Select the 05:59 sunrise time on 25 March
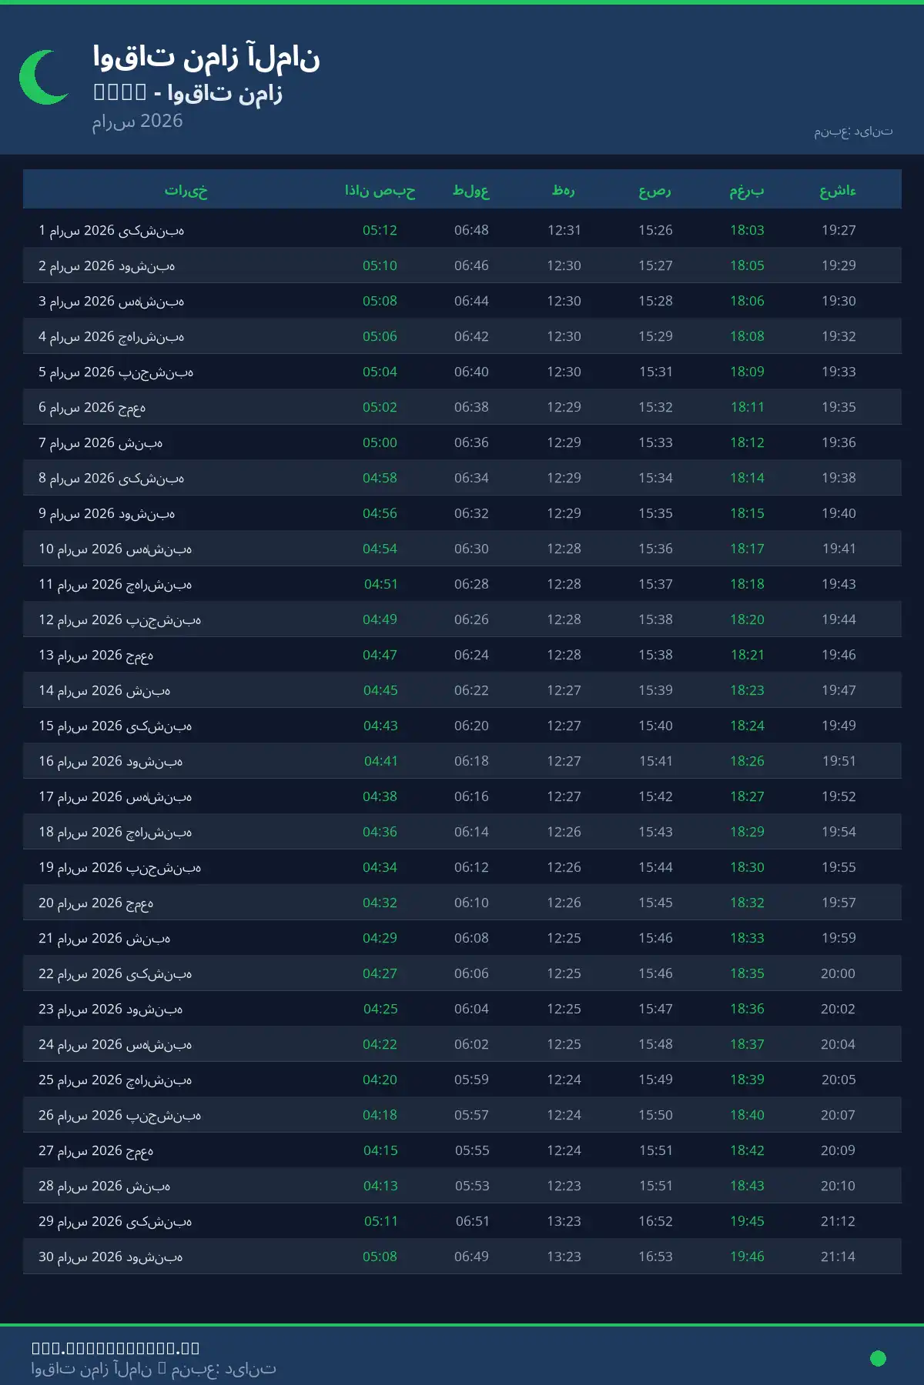The image size is (924, 1385). point(471,1080)
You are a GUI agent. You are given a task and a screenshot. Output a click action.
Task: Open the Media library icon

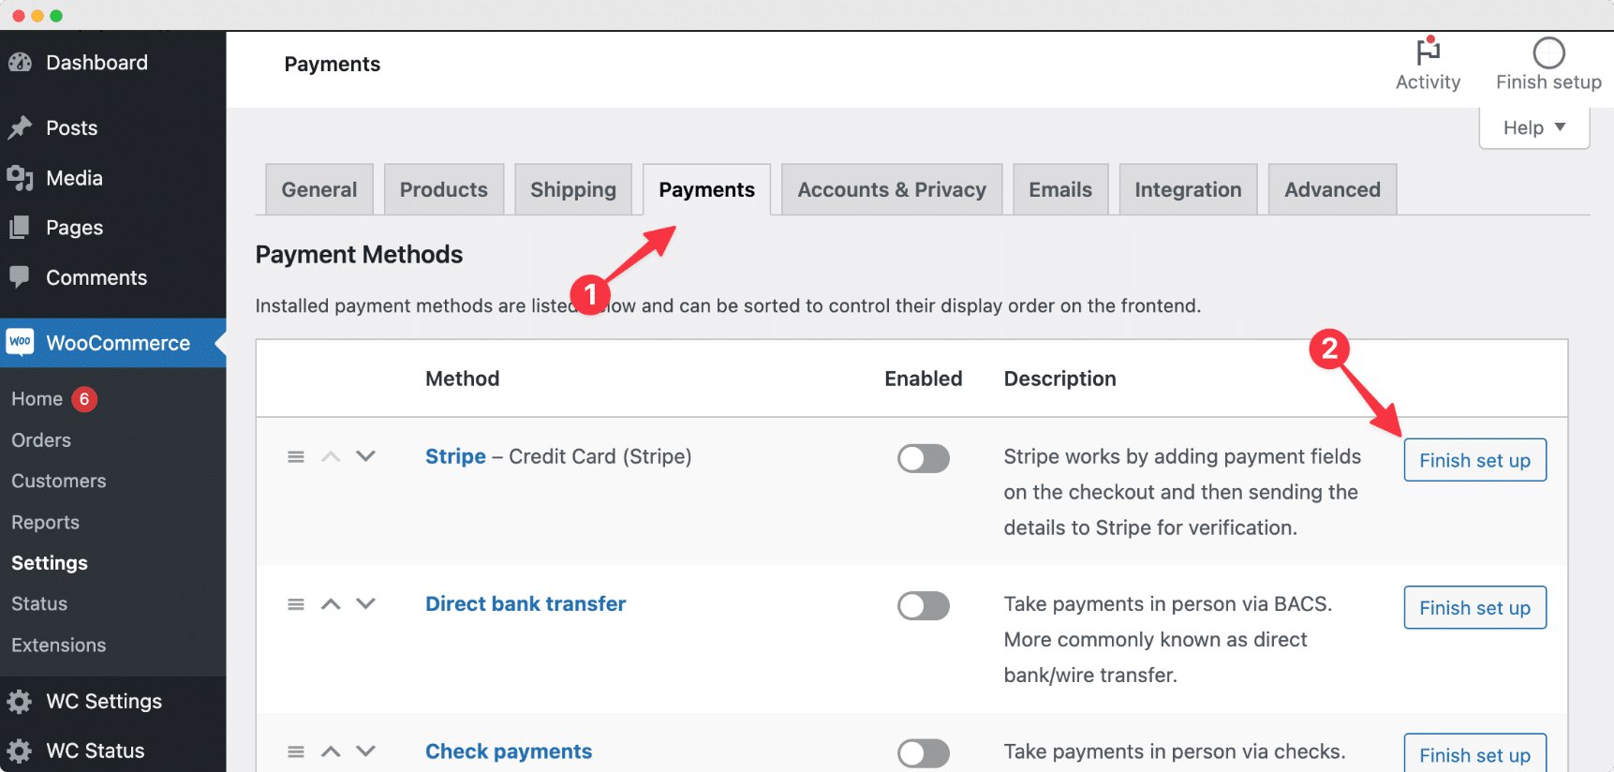click(21, 178)
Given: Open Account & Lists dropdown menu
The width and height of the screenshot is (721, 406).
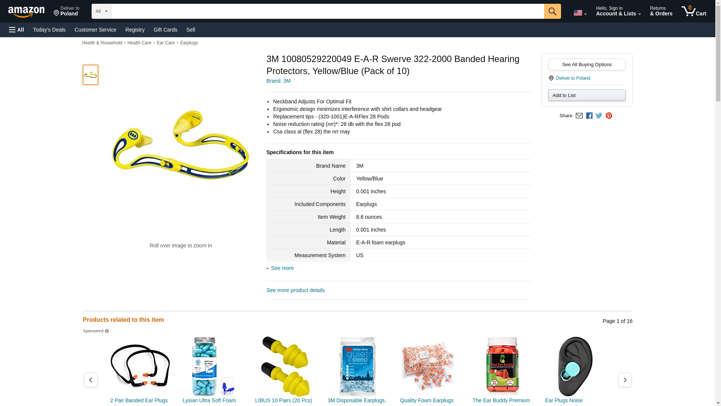Looking at the screenshot, I should click(618, 11).
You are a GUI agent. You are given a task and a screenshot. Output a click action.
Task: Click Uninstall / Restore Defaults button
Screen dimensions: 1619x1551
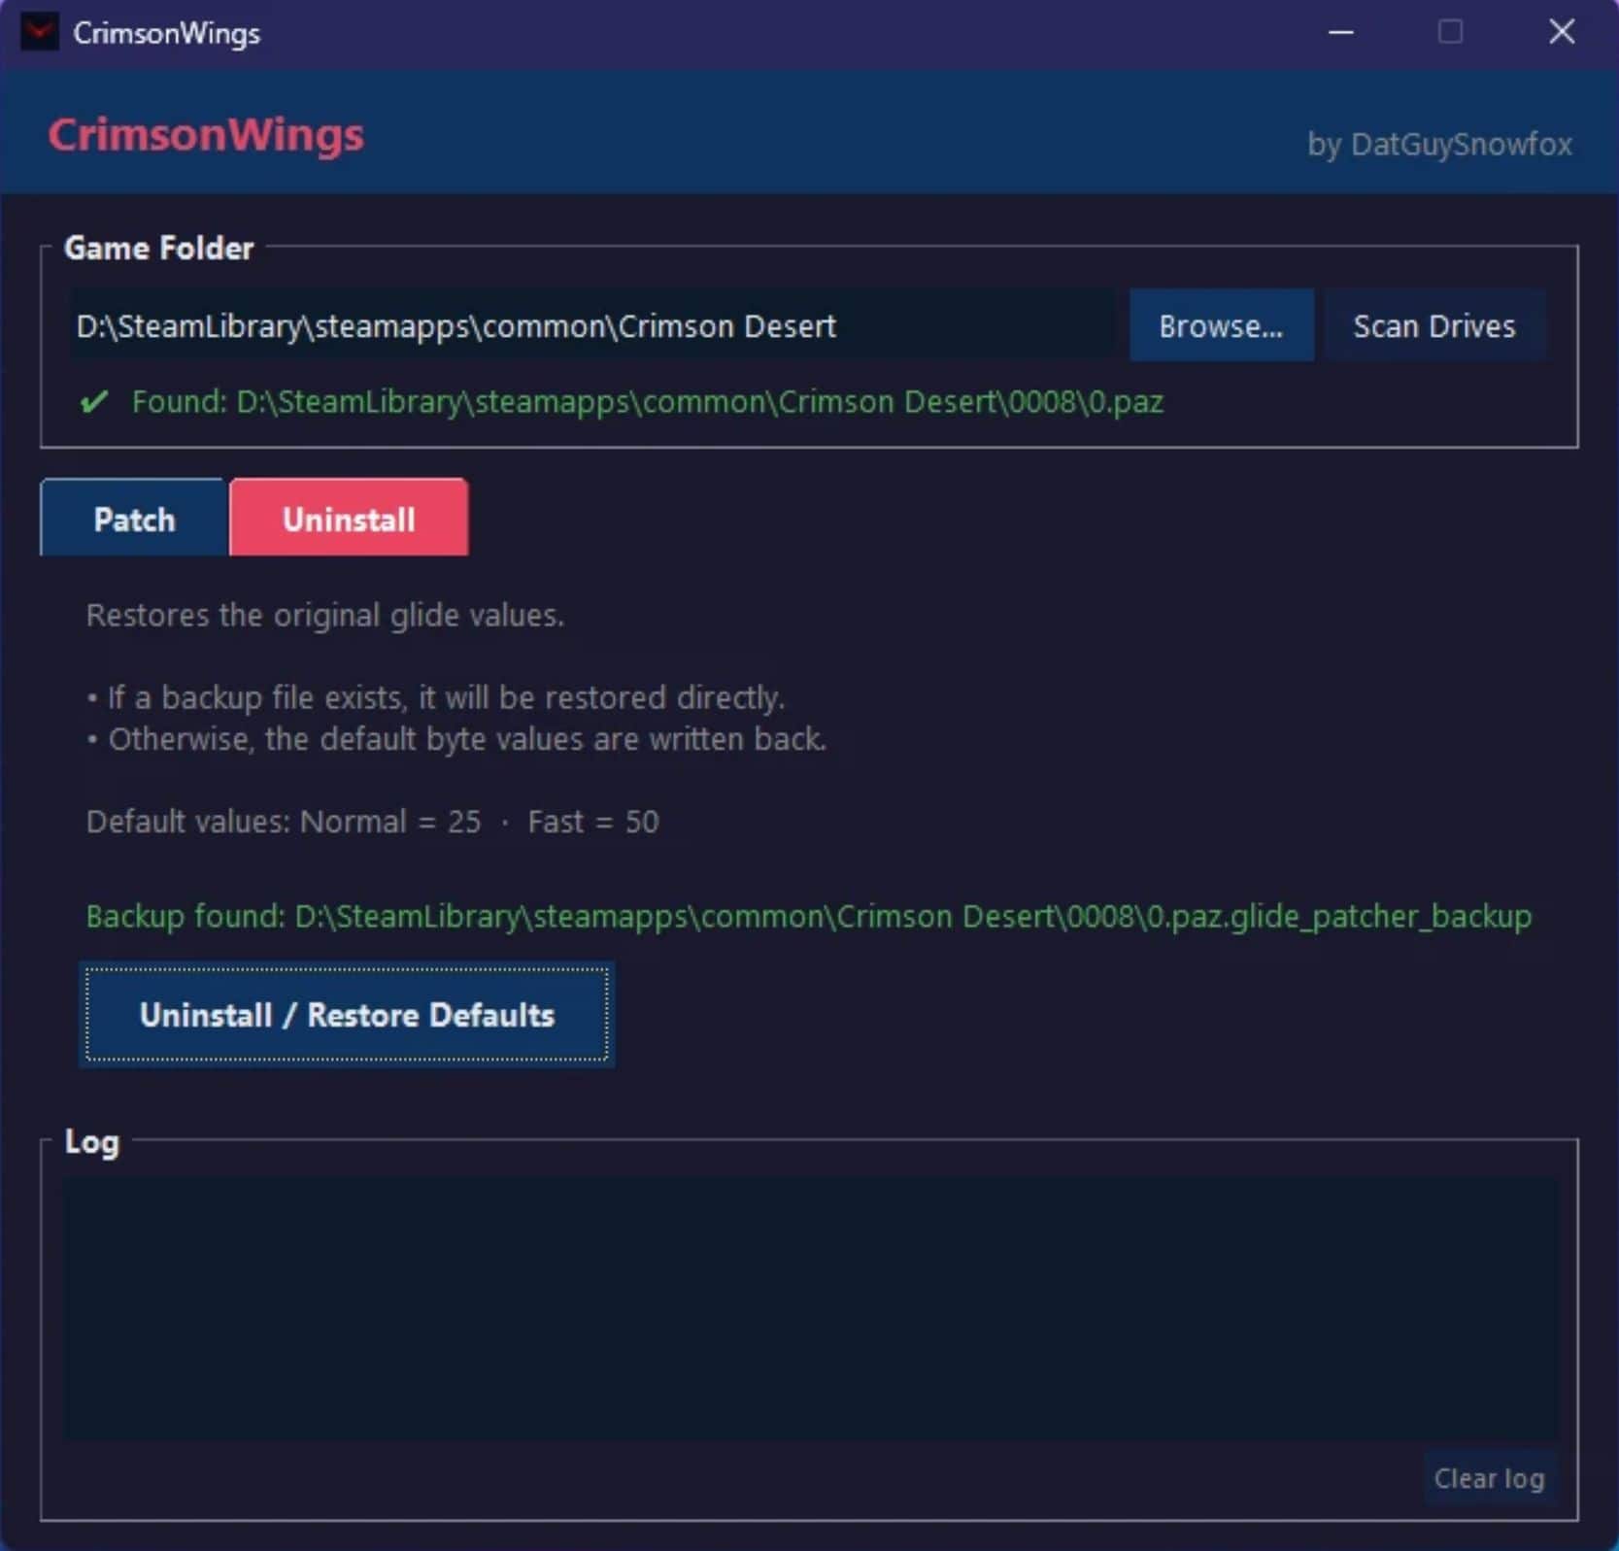347,1015
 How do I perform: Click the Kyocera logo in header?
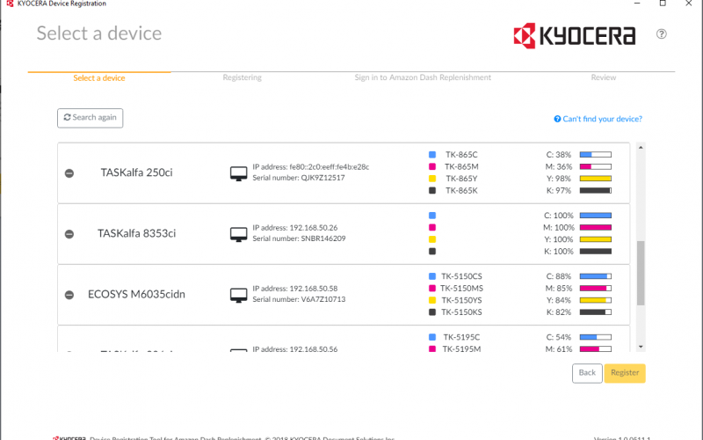[574, 35]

§

Without the pictures, reproduce every record exactly as it appears above.

- _YOUR SOLUTION_
Select the 05:59 sunrise time on 25 March
The image size is (924, 1385). point(471,1080)
You are a GUI agent. You are given a task and a screenshot. Output a click action.
Task: Open the Media library icon

click(21, 178)
Given: Open Account & Lists dropdown menu
The width and height of the screenshot is (721, 406).
Looking at the screenshot, I should click(618, 11).
You are a GUI agent. You are given a task and a screenshot. Output a click action.
Task: Click Uninstall / Restore Defaults button
Screen dimensions: 1619x1551
347,1015
 How do I perform: Click the Kyocera logo in header?
[574, 35]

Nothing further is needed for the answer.